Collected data
* * * * * * *
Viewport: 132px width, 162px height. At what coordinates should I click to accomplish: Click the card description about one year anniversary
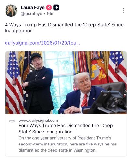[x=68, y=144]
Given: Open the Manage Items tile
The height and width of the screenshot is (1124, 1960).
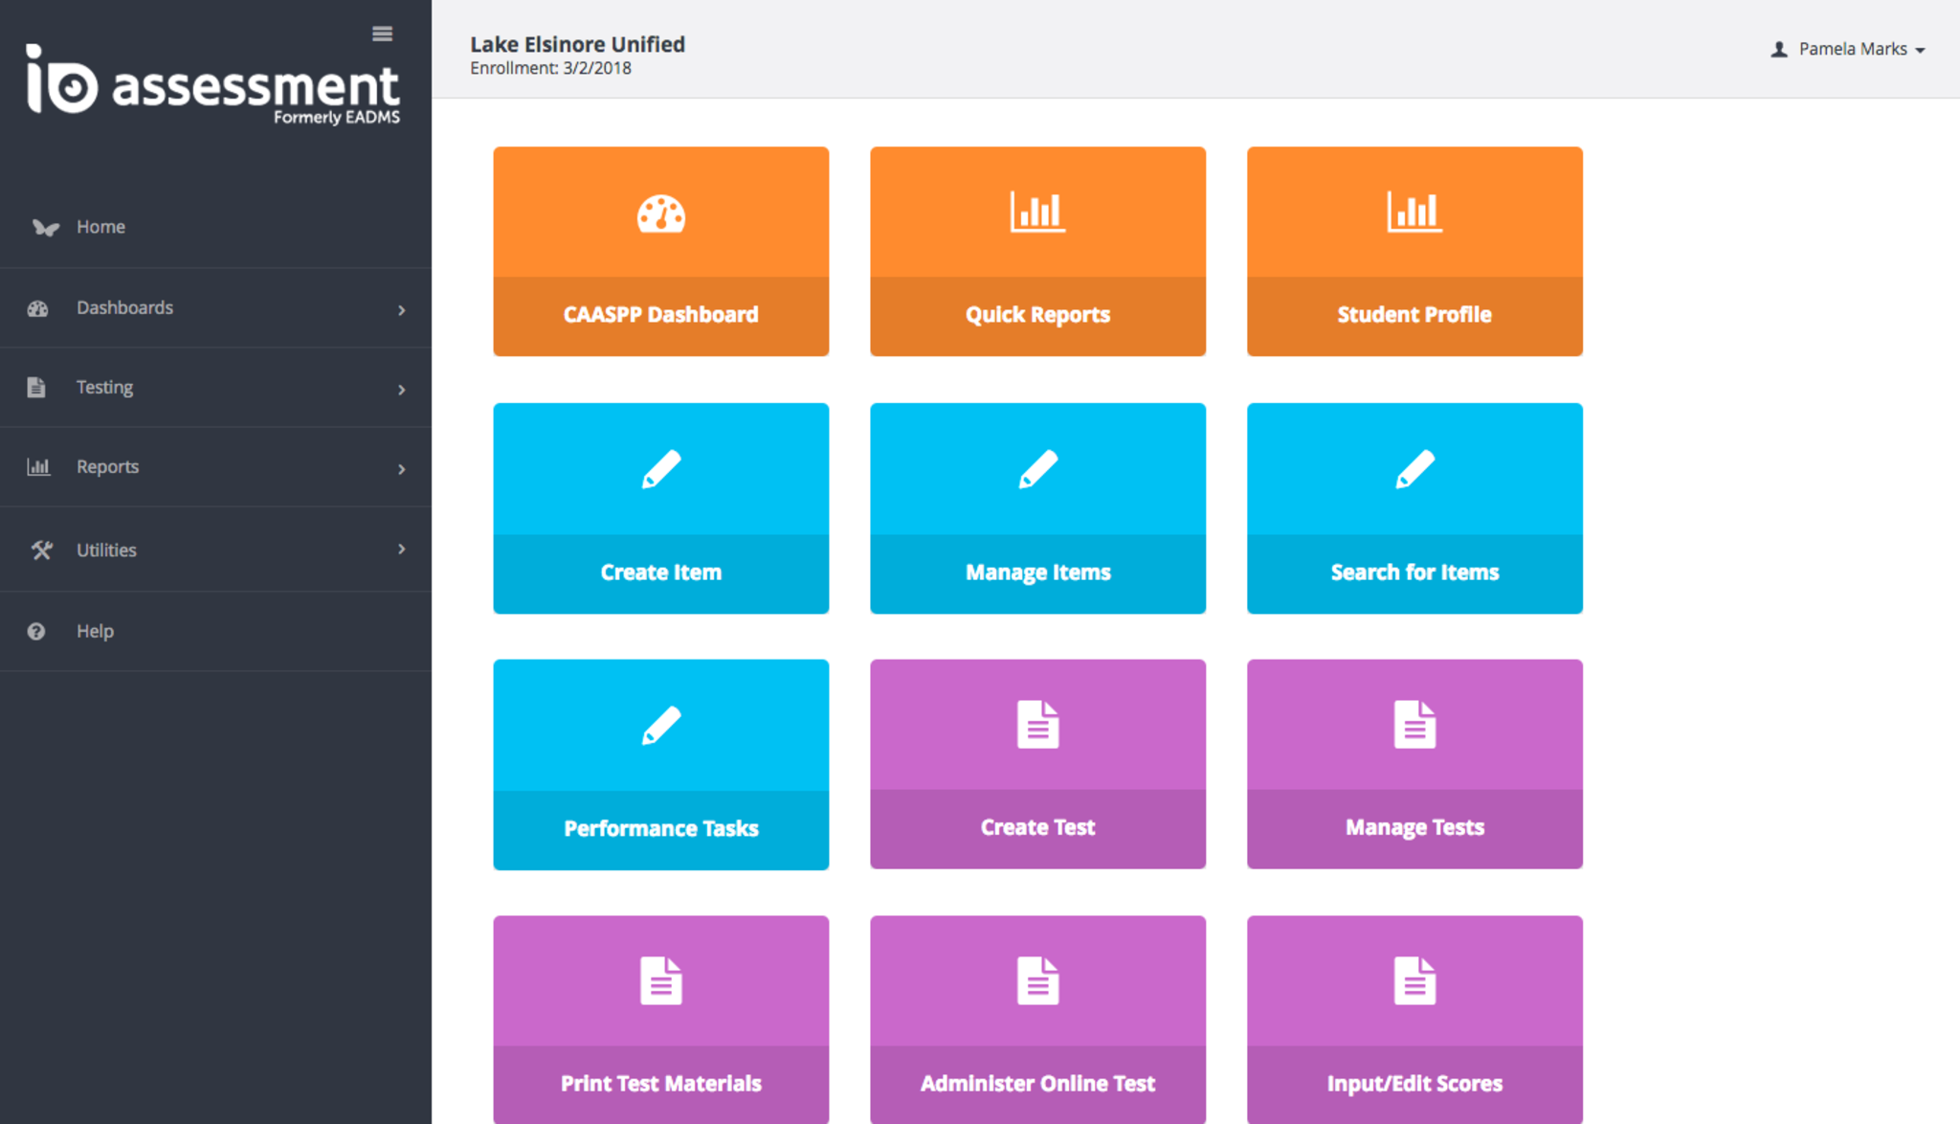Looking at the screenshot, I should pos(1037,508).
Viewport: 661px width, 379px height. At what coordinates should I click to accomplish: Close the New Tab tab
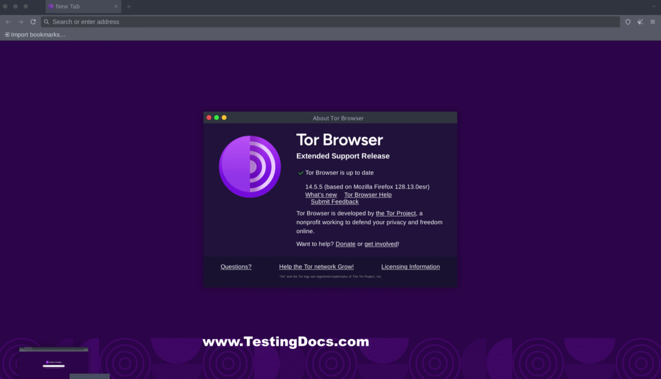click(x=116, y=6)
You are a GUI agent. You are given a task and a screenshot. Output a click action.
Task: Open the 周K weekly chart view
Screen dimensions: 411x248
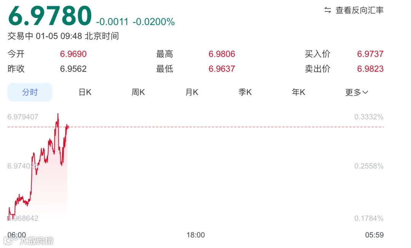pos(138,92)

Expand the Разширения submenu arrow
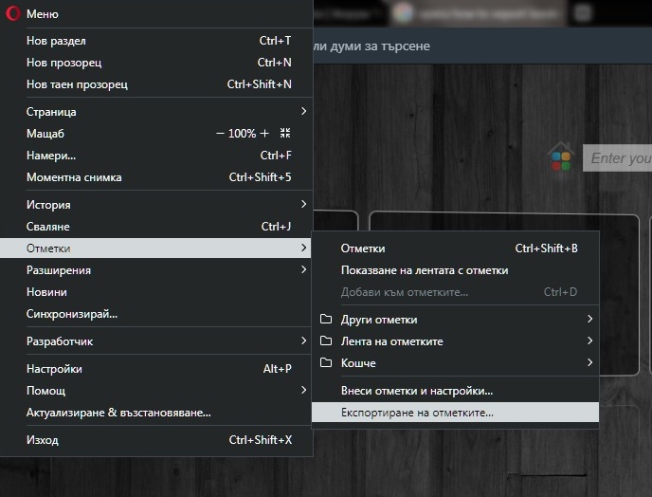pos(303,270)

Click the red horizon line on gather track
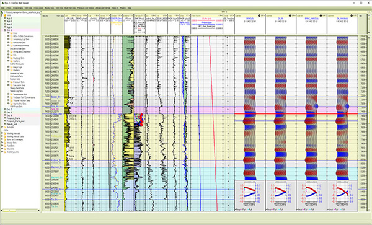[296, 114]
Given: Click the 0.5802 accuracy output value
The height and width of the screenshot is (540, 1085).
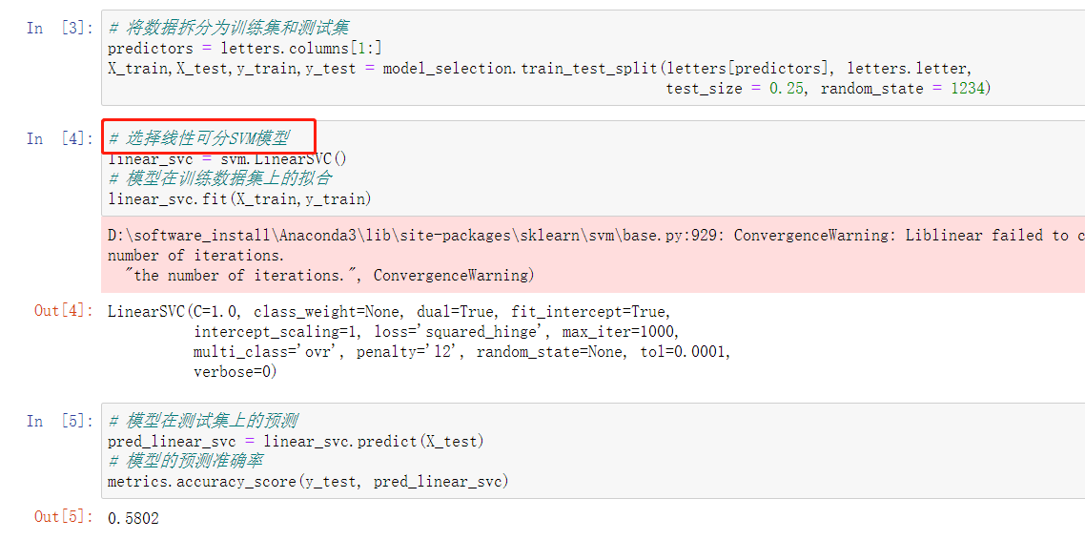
* * * * * * *
Instructions for the task> Update all of the data above by replacing "Viewport" with "Window" wherever it occurs, leaving every other word unchanged. Omit the pictures from your answer.

Reply>
Window: 132px width, 162px height. At what coordinates should I click to accomplish: Click the card description about one year anniversary
[x=68, y=144]
Given: Open the Manage Items tile
The height and width of the screenshot is (1124, 1960).
Looking at the screenshot, I should pos(1037,508).
Window: 661px width, 379px height. At what coordinates should I click to accomplish: Close the New Tab tab
click(x=116, y=6)
You are a GUI agent. You are given a task and a screenshot. Output a click action.
Task: Open the 周K weekly chart view
Screen dimensions: 411x248
pos(138,92)

Expand the Разширения submenu arrow
pos(303,270)

Click the red horizon line on gather track
[296, 114]
Given: Click the 0.5802 accuracy output value
The height and width of the screenshot is (540, 1085).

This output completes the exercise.